Blending National Autonomy into the EU Charter. A Reply to Leonard F.M. Besselink

von Daniel Thym

I attended this year’s FIDE conference and my recollection of the plenary debate contrasts with Leonard Besselink’s account. I remember a constructive (and somewhat dull) atmosphere, where representatives from the ECJ were eager to emphasise that they are not about to replace national courts. I cannot remember prominent panelists from national courts expressing fundamental criticism beyond the subtle disagreement about the Melloni and Åkerberg Fransson judgments, which has been around for more than a year and which is certainly justified (I shall come back to this).
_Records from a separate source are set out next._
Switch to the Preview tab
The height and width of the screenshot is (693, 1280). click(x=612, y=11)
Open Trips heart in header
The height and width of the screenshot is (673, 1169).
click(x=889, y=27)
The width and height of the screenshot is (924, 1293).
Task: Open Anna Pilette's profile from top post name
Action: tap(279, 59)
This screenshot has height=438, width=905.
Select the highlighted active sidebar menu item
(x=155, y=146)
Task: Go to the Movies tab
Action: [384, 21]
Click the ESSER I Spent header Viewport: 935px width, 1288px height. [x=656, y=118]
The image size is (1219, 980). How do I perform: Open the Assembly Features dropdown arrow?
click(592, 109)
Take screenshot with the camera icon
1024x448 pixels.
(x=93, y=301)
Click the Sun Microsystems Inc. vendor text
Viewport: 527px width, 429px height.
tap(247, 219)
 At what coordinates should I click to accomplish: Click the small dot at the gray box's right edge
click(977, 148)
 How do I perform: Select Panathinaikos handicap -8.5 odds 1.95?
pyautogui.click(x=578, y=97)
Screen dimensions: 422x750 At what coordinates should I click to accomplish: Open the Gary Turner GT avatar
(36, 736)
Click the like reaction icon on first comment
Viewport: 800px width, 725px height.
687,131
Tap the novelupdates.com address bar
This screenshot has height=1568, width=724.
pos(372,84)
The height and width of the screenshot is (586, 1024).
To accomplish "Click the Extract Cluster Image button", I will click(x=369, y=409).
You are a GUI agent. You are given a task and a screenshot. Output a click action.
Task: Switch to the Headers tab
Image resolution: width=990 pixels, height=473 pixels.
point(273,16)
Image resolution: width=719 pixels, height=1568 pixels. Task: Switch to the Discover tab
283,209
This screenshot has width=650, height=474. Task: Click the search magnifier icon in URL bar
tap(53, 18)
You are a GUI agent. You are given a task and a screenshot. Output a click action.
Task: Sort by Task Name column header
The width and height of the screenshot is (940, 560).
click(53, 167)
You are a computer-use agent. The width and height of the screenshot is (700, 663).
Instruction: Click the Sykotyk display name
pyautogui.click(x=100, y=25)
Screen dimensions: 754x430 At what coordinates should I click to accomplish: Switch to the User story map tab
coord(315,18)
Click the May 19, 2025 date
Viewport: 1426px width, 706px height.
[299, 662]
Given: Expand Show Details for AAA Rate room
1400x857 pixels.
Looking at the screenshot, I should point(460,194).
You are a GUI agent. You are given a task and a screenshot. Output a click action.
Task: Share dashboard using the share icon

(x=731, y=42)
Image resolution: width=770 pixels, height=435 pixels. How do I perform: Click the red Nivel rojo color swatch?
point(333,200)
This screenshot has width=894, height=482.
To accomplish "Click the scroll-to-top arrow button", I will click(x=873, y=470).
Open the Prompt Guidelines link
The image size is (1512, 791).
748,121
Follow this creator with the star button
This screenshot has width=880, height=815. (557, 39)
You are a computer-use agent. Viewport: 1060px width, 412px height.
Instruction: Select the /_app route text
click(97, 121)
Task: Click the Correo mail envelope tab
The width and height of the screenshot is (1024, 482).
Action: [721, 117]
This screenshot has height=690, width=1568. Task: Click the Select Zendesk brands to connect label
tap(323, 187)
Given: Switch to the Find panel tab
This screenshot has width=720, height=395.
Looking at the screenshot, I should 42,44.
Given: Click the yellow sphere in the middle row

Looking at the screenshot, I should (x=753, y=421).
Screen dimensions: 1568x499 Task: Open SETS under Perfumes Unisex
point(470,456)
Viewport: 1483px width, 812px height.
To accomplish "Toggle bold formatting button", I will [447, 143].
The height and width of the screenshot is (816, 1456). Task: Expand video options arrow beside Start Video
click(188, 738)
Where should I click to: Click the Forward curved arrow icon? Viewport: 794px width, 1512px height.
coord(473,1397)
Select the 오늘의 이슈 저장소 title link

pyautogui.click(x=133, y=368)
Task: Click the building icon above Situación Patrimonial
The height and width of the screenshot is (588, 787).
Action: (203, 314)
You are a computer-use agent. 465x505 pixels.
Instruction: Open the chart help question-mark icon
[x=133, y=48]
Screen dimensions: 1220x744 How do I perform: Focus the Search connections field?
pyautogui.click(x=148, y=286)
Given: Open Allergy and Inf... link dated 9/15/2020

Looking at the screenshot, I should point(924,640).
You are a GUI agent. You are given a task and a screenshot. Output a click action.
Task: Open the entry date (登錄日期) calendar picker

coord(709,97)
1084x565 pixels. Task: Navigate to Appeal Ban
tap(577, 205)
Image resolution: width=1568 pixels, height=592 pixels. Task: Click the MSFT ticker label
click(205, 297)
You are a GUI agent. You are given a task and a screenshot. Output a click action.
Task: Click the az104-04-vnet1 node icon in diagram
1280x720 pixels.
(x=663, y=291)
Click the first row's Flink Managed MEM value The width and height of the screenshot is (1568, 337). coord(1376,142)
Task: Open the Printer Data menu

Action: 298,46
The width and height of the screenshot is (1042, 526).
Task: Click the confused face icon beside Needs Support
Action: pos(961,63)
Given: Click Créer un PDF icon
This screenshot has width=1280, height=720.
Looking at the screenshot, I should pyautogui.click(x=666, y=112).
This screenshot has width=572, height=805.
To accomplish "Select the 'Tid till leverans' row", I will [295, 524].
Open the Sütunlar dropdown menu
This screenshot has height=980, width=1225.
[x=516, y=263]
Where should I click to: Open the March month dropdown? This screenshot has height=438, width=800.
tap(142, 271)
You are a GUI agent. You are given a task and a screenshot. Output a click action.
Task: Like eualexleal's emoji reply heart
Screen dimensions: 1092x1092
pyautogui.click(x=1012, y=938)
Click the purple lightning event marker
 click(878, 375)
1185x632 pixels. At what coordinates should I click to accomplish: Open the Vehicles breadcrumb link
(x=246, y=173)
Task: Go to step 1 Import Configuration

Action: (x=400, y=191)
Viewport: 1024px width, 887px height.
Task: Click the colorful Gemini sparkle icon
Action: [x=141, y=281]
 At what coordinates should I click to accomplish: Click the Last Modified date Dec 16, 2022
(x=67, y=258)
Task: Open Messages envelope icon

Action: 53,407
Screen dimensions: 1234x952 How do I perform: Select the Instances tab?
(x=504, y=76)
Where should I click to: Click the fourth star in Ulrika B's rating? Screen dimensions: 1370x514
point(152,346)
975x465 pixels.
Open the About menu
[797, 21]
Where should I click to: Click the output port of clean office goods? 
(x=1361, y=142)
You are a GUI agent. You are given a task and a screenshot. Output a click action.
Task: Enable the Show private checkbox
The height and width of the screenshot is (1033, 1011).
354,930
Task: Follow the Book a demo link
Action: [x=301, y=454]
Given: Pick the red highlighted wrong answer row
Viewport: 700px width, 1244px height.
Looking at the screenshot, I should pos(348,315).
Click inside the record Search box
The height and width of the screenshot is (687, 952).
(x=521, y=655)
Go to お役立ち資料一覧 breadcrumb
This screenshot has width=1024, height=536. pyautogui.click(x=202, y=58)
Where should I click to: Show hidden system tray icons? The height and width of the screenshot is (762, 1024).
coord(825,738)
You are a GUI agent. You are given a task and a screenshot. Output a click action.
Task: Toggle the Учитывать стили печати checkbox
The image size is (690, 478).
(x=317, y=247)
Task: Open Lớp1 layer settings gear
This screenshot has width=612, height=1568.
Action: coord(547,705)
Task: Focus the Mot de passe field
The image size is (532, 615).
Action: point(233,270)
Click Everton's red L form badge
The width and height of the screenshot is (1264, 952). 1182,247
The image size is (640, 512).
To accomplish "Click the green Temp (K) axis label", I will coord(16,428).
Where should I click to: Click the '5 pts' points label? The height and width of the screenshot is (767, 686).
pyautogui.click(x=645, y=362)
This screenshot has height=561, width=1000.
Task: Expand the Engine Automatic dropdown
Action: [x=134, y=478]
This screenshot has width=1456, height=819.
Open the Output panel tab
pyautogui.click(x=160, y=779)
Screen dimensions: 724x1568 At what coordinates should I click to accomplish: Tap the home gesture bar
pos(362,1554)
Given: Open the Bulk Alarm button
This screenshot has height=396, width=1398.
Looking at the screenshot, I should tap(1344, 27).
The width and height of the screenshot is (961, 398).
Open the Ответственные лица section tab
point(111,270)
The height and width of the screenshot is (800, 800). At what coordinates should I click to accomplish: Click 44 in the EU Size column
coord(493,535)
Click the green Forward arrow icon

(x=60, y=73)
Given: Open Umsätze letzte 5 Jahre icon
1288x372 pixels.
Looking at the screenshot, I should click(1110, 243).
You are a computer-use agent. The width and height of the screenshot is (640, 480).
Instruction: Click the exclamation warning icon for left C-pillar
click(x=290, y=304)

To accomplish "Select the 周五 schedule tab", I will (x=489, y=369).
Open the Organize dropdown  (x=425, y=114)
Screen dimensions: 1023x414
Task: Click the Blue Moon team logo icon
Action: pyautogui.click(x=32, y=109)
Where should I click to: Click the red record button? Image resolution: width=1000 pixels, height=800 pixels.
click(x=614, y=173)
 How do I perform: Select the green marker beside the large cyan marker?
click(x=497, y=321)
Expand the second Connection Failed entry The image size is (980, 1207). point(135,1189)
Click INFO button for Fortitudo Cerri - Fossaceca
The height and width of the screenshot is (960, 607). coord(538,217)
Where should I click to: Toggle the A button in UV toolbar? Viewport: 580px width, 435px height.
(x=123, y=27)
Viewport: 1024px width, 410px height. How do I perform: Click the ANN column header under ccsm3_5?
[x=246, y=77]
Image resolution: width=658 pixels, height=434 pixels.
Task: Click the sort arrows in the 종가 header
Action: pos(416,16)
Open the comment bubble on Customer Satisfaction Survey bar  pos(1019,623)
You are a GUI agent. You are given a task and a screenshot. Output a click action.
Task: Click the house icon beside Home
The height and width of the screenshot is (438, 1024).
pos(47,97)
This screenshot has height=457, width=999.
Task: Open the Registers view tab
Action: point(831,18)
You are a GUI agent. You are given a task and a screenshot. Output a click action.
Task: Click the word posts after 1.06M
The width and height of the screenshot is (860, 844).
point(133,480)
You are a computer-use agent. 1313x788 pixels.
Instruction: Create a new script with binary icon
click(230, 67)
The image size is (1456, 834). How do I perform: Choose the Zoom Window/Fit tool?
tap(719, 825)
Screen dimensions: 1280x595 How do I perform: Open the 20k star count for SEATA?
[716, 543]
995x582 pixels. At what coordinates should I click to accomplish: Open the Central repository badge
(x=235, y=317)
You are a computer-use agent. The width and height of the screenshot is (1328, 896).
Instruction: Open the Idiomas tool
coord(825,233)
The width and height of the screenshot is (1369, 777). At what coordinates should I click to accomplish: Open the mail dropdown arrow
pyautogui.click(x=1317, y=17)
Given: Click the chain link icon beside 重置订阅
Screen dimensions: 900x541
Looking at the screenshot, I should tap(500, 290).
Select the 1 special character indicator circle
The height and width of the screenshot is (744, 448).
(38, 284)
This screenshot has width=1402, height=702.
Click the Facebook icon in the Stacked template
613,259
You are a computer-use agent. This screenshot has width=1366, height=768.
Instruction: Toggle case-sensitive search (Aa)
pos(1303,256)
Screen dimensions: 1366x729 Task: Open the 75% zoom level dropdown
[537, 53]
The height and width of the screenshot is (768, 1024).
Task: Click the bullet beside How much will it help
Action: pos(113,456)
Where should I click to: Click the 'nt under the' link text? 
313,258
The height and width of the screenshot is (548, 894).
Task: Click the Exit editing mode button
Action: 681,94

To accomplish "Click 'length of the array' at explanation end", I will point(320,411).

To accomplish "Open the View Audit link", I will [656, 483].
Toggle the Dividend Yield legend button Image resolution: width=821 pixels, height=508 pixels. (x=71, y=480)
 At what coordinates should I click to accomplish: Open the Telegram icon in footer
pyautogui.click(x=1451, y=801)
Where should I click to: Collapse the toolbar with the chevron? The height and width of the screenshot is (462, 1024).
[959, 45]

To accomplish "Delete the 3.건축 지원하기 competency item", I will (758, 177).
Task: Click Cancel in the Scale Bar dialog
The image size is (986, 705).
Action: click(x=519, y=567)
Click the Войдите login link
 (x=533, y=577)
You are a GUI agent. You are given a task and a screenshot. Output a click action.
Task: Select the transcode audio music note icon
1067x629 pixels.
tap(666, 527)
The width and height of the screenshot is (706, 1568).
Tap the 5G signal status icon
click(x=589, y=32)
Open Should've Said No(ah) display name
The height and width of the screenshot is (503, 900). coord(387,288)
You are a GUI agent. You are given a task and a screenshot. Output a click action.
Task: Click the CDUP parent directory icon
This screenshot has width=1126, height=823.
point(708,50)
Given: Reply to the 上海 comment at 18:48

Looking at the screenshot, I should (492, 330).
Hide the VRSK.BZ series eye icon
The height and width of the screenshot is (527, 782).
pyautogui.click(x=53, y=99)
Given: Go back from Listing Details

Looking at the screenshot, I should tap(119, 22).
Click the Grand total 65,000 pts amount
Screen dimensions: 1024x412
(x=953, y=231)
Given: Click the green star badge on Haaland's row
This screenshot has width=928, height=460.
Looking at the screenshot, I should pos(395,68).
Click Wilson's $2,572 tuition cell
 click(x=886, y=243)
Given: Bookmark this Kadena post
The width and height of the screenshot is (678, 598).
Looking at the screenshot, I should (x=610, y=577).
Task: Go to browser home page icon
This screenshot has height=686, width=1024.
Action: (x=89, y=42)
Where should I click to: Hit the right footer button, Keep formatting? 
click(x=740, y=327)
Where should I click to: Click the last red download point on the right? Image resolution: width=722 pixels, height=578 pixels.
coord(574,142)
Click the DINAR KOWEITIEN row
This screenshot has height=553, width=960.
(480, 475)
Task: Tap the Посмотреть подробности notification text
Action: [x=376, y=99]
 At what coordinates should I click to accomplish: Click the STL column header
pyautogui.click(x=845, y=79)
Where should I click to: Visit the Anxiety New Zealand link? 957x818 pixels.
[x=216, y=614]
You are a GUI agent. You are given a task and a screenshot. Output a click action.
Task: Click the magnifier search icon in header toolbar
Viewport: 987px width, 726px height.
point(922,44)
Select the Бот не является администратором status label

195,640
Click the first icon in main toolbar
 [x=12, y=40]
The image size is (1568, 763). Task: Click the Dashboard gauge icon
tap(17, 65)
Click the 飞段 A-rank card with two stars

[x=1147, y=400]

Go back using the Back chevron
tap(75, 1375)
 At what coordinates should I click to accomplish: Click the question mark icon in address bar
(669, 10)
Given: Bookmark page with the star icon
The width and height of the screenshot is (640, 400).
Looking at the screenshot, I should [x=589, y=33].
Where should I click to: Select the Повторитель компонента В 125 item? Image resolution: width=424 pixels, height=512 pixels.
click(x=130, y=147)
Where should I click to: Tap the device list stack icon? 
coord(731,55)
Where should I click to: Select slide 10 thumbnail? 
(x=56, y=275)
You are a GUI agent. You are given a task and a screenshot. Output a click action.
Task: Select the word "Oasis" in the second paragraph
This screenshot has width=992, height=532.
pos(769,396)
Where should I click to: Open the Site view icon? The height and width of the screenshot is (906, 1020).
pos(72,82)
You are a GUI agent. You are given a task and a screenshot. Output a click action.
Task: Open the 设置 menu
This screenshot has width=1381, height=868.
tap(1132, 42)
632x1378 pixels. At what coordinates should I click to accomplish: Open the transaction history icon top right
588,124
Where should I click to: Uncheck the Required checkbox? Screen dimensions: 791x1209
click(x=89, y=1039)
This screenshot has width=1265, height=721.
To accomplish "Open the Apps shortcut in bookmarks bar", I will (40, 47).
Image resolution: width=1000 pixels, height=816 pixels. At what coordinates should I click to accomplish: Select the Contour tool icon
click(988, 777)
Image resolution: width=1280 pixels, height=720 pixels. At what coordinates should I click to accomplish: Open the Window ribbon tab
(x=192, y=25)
Irrespective of who said precisely what in Copenhagen, my vision of the structural shifts in the interaction of national constitutions and the EU Charter differs respectfully from the position put forward by Leonard Besselink. I do not agree that national human rights are being ignored and that the constitutive power has shifted to the European Union. It seems to me that the situation is not quite as dramatic and I will suggest, to the contrary, that the ECJ is moving in the right direction. My objection concerns three aspects: the Melloni judgment, Leonard’s counterfactual hypothesis and the ECJ’s function as a supreme court. While the first objection is rather technical, the remainder highlights the potential of national autonomy in the application of the Charter.

The Outcome of the Melloni Judgment

I concur with Leonard Besselink that the Grand Chamber did not leave much leeway for national human rights in Melloni, thereby effectively obliging the Spanish Tribunal Constitucional to abandon its interpretation of Article 24 of the Spanish Constitution. In contrast to Leonard, I would not blame the ECJ for this outcome ...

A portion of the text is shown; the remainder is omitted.